Work instruction: Your task is to filter the data below down to the lines holding "Select".

Exercise materials:
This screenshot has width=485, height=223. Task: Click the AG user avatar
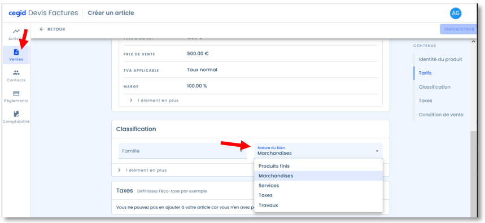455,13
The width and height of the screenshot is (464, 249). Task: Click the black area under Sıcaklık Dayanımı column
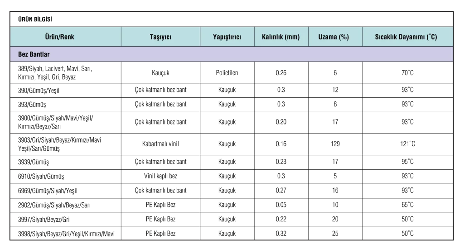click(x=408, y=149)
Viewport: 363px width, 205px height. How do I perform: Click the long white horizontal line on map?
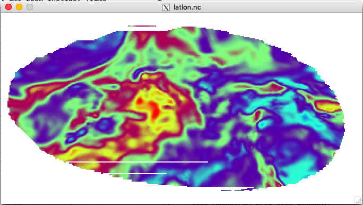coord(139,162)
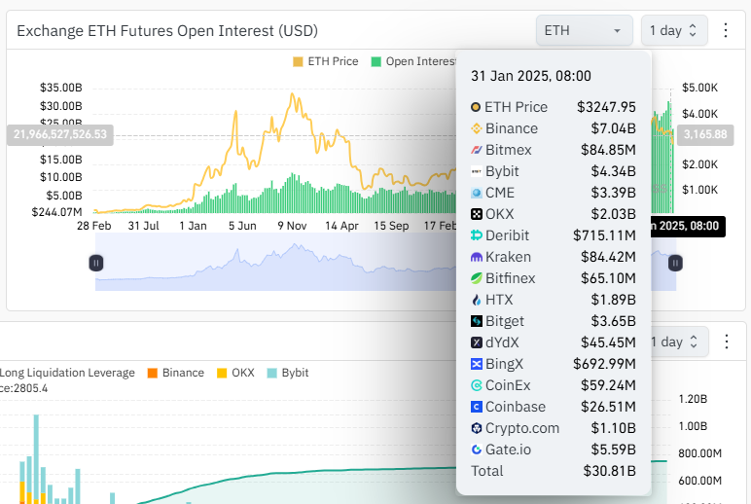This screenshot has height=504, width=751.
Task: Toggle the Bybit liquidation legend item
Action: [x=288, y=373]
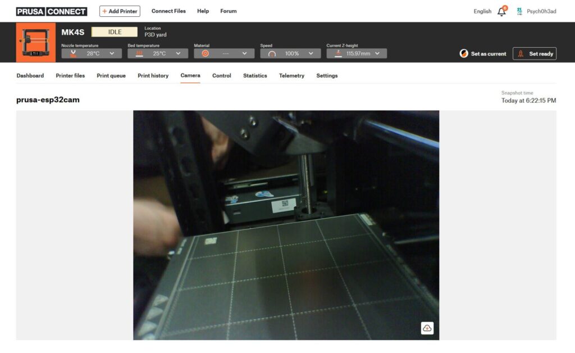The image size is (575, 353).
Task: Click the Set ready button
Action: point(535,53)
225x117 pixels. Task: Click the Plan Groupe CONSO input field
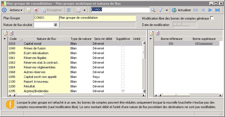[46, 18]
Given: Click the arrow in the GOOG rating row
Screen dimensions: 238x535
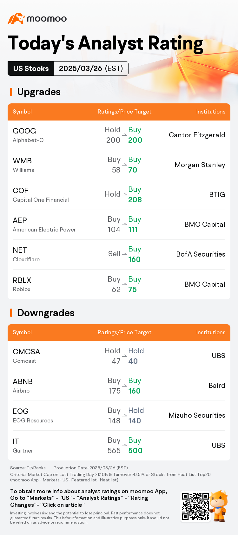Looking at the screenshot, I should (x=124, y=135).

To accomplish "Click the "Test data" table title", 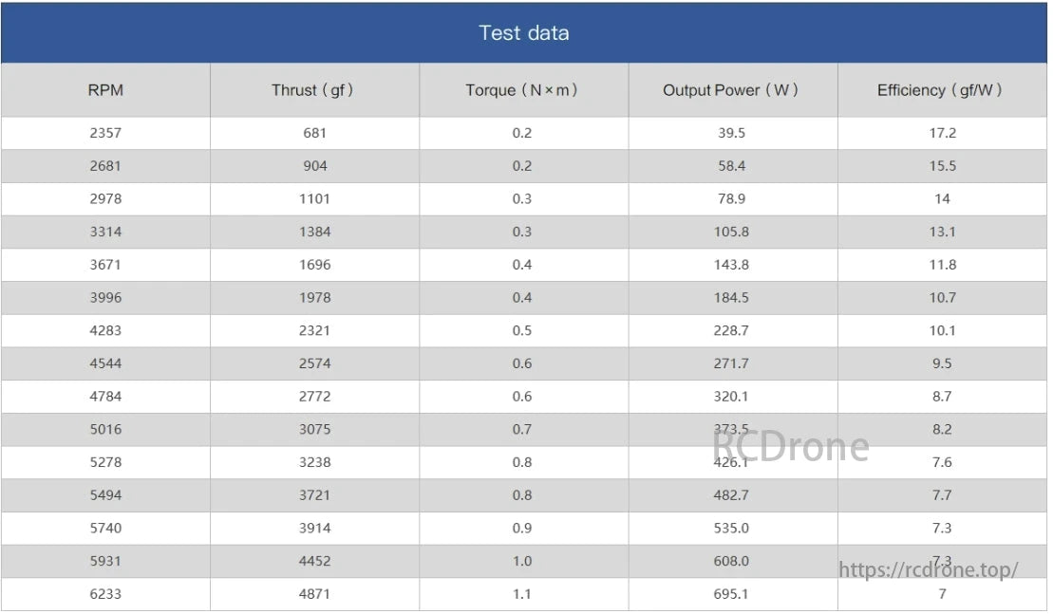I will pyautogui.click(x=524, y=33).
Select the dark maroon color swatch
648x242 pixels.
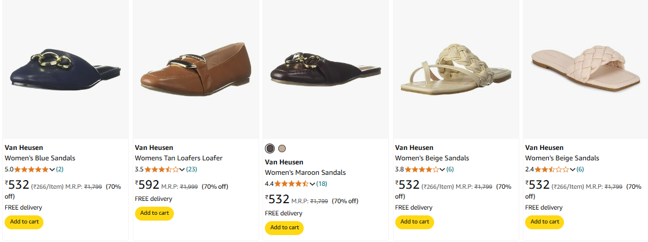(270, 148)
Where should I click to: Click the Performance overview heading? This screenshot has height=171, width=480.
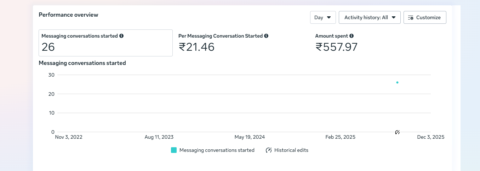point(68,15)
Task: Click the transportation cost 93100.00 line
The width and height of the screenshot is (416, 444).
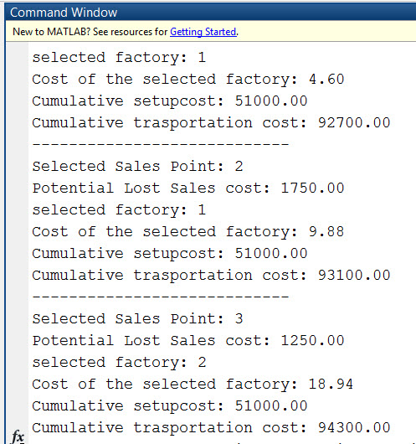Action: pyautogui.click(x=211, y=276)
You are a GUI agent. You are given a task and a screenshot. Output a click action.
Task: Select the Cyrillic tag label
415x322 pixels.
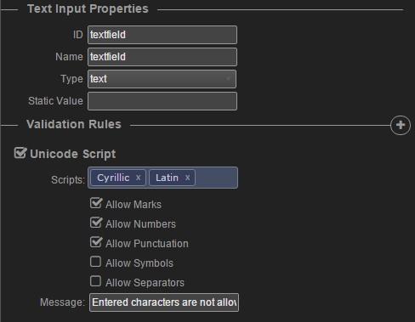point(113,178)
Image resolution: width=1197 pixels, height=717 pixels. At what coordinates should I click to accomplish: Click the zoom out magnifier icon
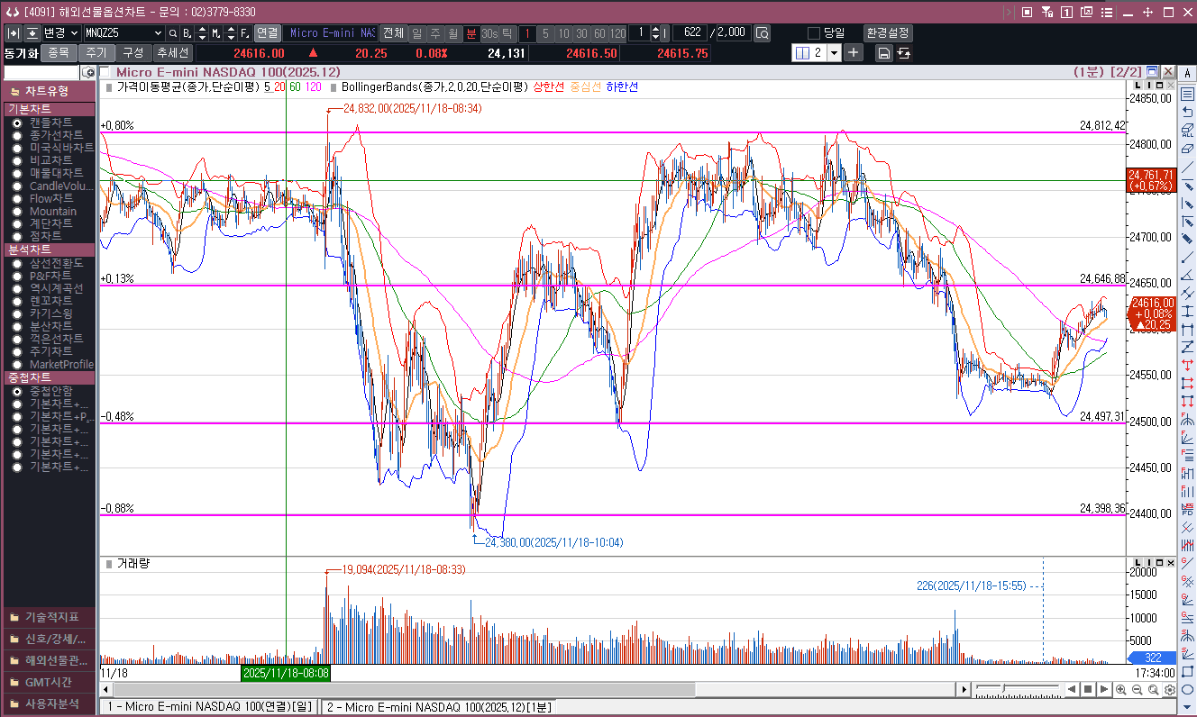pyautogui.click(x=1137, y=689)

Result of the exercise:
Select the dark maroon color swatch
Task: Select the Cyrillic tag label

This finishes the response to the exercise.